Exercise requirements: Each line of data below must be printed exactly as written, with any pictures removed.

• • • • •

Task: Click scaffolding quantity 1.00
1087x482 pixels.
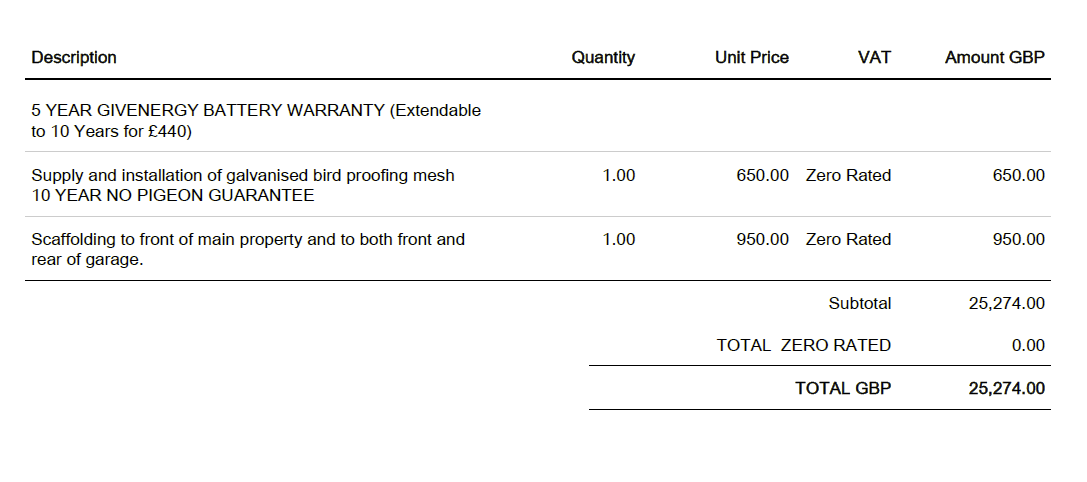Action: tap(618, 240)
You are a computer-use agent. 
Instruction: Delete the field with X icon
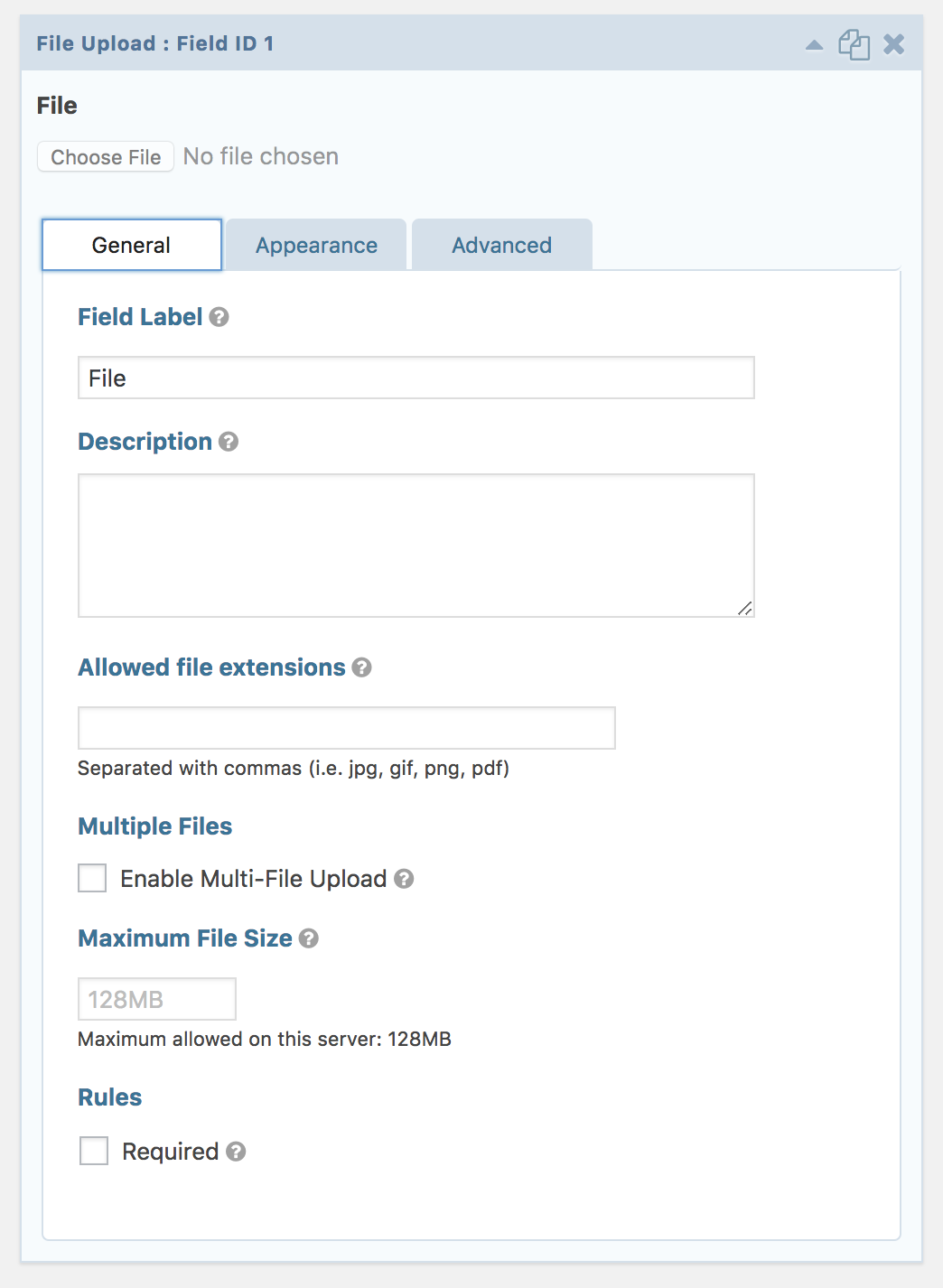pos(893,44)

• • • • •

Exercise solution:
Task: Click scaffolding quantity 1.00
1087x482 pixels.
Action: tap(618, 240)
You are a computer-use agent. 
Instruction: Delete the field with X icon
pos(893,44)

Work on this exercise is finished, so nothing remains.